In Term 2 of 2005, while teaching in Australia, I was asked to mark Year 7 Maths papers left by the Year 7 Maths teacher when he resigned. They were set under the outcomes approach current at the time, and were Level 4 Number and Algebra. Of the approximately 90 students, all but five failed the Number test and all but one failed the Algebra test.

I also started teaching three Year 7 classes one period a week. My job was to teach the Term 2 program. But the students were expected to keep working on the Term 1 content so that they could resit and pass the Number and Algebra tests. The trouble was that they didn’t have a textbook or anything else that would tell them what they needed to be able to do or how to do it, or provide any practice.

To get around this problem, I wrote some materials for them. The materials were based on resources I had developed previously, but in a different format with modifications and additions.

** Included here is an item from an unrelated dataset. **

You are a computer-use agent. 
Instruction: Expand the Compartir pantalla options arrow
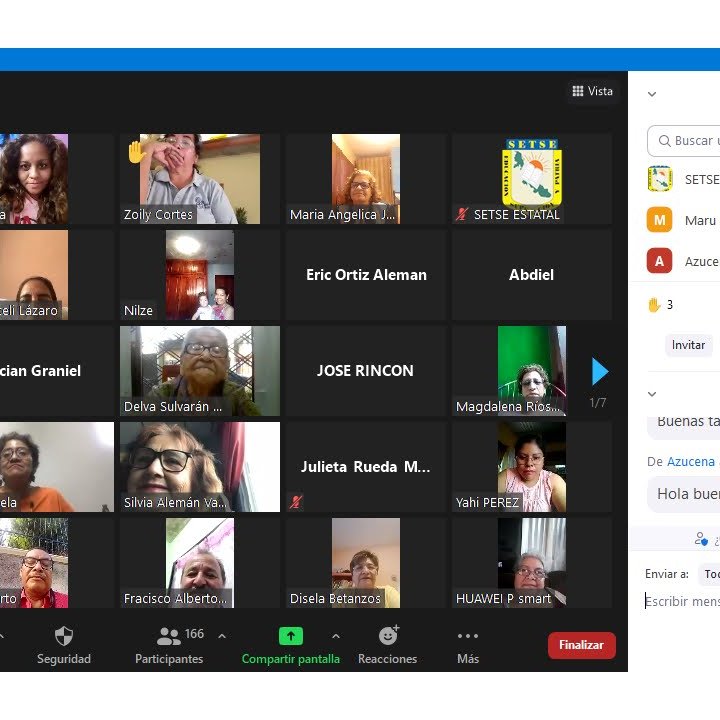click(x=335, y=636)
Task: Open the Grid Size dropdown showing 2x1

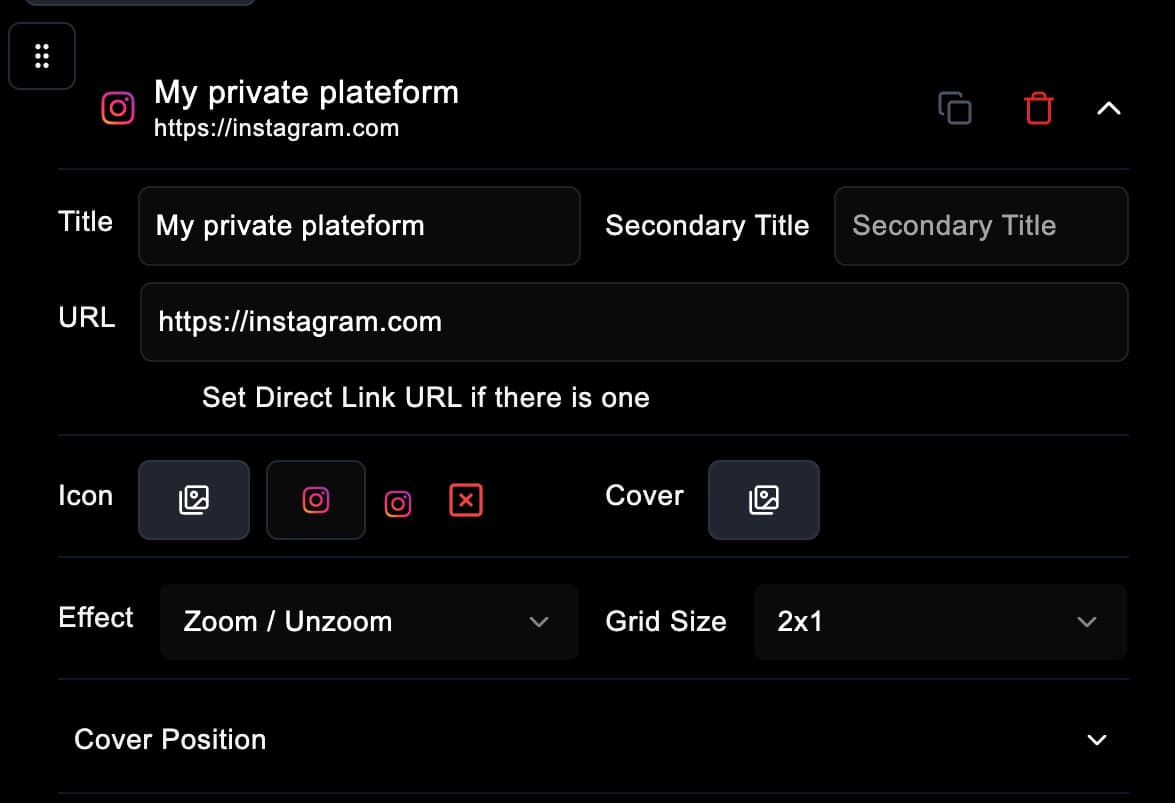Action: coord(939,622)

Many of the students found these materials useful, so I extended them to cover all the strands at Level 4 so that students would have the same facility if they needed to retry the Terms 2, 3 or 4 tests.

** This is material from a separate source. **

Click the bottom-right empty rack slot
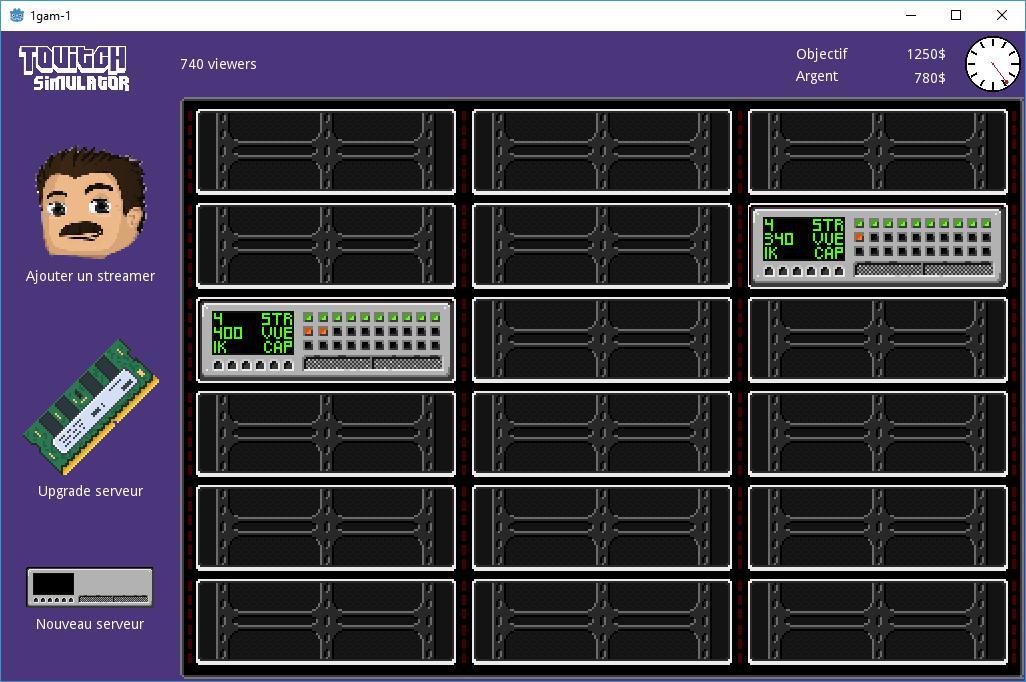This screenshot has width=1026, height=682. click(x=877, y=622)
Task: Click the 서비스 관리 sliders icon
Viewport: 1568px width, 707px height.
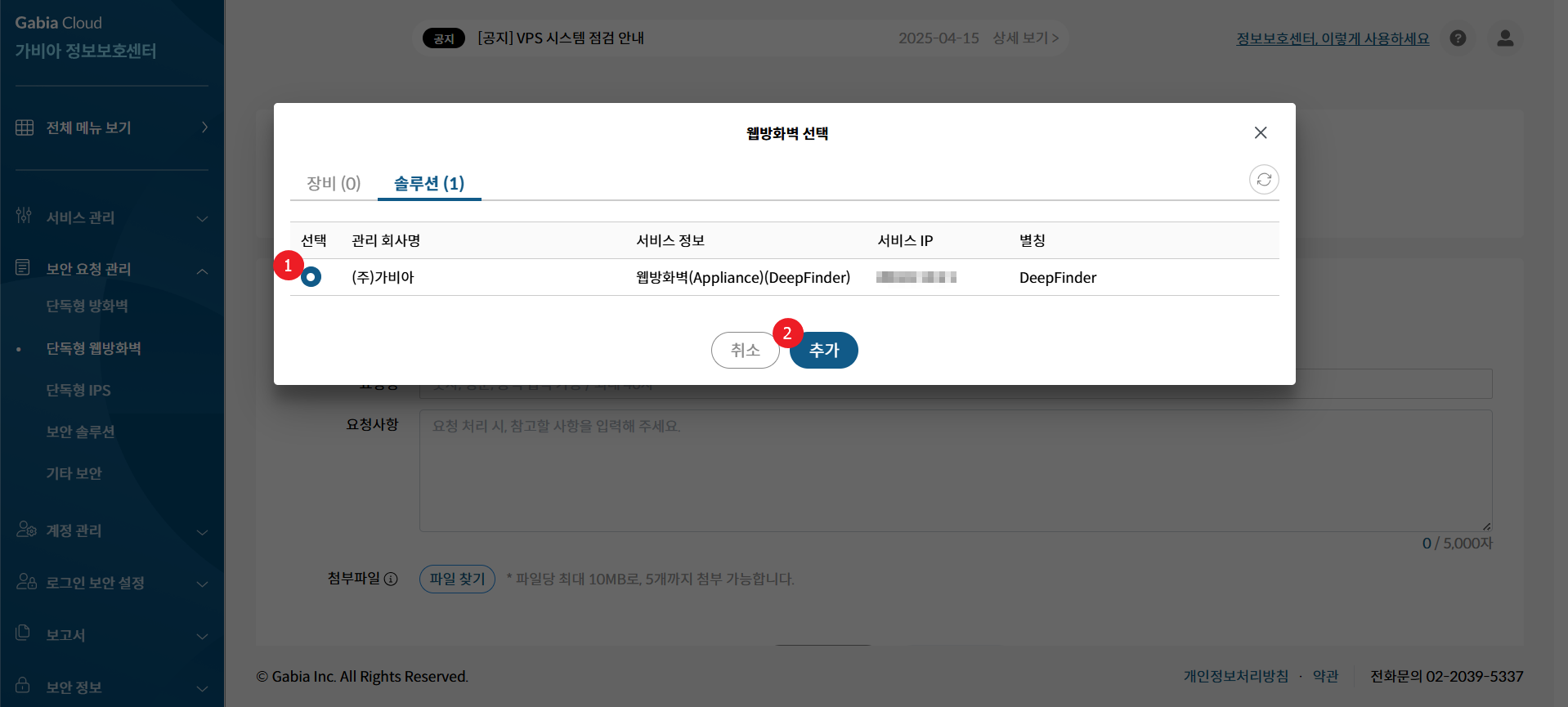Action: [x=24, y=216]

With the permission of the acting head of maths, I changed the assessment method to one more in line with an outcomes approach where students could show competence on each outcome independently of the others. Each outcome was assessed using a short 5-10 minute outcome test. Students had to get all the questions right, but they could attempt the test as many times as they liked (different versions were available). When they had succeeded with all the outcomes at a level, they could sit a level test covering all outcomes at that level to prove they were ready to go on to the next level. The level test encouraged them to maintain their knowledge. They received credit for each outcome test they passed and for the level test.

The assessment approach proved to be very motivating for students. As well as opportunities in class time to sit outcome tests, we held a tutorial after school every Friday and allowed students who attended to sit any outcome test they wished as well as to get help with the maths. These tutorials were initially held in a classroom, but we soon had so many students attending that we had to extend to more than one classroom. If nothing else, those students were doing an hour a week of maths that they wouldn't be doing otherwise.

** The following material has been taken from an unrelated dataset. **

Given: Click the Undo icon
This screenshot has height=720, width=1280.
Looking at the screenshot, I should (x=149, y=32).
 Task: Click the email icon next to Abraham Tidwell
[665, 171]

Topics were still taught in class time, but the existence of the learning materials allowed some students to go ahead of what was being taught and to pass outcome tests on topics that hadn't as yet been taught to the class. Some students went well ahead. And, of course, students who didn't pass an outcome test on the first attempt could continue to work on the outcome and were encouraged and motivated to do so.

Many students were completing Level 4 towards the end of 2005, so I developed resource materials and tests for Level 5 also. Also, I discussed the approach with the acting head of maths and she was happy for me to continue it with Years 7 and 8 in 2006.

At the beginning of 2006 I ran off Level books of the materials I had written - Level 4 books for all students in Years 7 and 8 and a number of Level 5 books for those who were ready for them. All teachers in Years 7 and 8 used the new program. Each week I held a before-school meeting, alternately with the Year 7 and Year 8 teachers to discuss issues with the program and to make sure everyone was using it the same way.

In 2007, the program and materials continued into Year 9, new materials being developed as we went. However, at the end of that year, a new dean of middle school with different views on maths education decreed that the following year we should revert to a traditional program in which all students up to the second semester of Year 10 would be required to study the same material and sit the same tests at the same time irrespective of prior knowledge, ability or aspirations.

The maths teachers felt that the maths department should be allowed to make the decisions re maths teaching, especially as the existing program was more in line with the outcomes-approach syllabus then current than the new one would be. But we were over-ruled.

Between 2008 and 2013, I continued to use worksheets, written notes etc. from the materials I had developed, as well modifying them and adding to them. I also used materials I had developed earlier for Years 11 and 12 and modified and added to these.

I took leave in 2014 and resigned. I felt that the materials I had might be of use to other students and teachers, and decided to try to develop a complete and coherent set of learning materials for Maths from Year 7 to Year 12 and to publish them on the Internet.